L'embargo pesant sur la publication des premières estimations des résultats de l'élection présidentielle est au coeur d'une polémique en France depuis plusieurs jours. Une loi datant de 1977 punit de 75'000 euros d'amende toute communication d'un résultat avant la fermeture du dernier bureau de vote, à 20 heures.
Or, pour beaucoup d'observateurs, ce principe, à l'origine destiné à éviter que les derniers votants ne soient influencés, est aujourd'hui obsolète. D'une part parce que les médias étrangers ne sont pas soumis à cet embargo, et peuvent diffuser de premières estimations avant 20 heures; d'autre part, parce qu'avec les réseaux sociaux, la rétention de ce genre d'informations est quasiment impossible.

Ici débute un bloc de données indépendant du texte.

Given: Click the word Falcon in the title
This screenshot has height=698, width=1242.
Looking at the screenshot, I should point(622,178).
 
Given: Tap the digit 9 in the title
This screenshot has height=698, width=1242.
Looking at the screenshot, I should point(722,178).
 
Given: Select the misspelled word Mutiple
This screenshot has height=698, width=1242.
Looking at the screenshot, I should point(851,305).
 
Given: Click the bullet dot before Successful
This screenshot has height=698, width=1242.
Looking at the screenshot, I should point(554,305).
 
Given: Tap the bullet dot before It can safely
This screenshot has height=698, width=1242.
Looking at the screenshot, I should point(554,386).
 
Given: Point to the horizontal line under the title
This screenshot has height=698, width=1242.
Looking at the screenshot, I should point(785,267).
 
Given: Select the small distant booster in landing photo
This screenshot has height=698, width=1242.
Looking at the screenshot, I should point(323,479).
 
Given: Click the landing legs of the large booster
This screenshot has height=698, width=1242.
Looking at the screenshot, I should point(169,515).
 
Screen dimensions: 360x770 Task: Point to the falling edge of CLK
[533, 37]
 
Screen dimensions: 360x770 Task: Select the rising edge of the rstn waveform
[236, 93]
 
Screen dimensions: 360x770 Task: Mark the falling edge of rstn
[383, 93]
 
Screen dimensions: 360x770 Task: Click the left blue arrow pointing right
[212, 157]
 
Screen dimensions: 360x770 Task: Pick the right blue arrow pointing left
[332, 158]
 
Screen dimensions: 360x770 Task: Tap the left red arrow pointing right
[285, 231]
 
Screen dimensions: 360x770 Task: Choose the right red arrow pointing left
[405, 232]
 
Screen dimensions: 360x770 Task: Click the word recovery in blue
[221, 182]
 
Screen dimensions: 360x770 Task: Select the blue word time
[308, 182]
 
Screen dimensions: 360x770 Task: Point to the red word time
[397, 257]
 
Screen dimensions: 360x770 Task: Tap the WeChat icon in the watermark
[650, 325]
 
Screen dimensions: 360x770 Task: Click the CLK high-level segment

Ce dimanche en a été la preuve: sur le réseau social Twitter, les internautes ne se sont pas privés de contourner l'embargo. Mais pour se protéger, ils ont mis au point un code. Ces derniers jours, les mots-clés les plus populaires sur le réseau social ont été "#RadioLondres" et "#IciLondres", en référence aux messages cryptés envoyés sur les ondes de la BBC par la France Libre durant la Seconde Guerre mondiale.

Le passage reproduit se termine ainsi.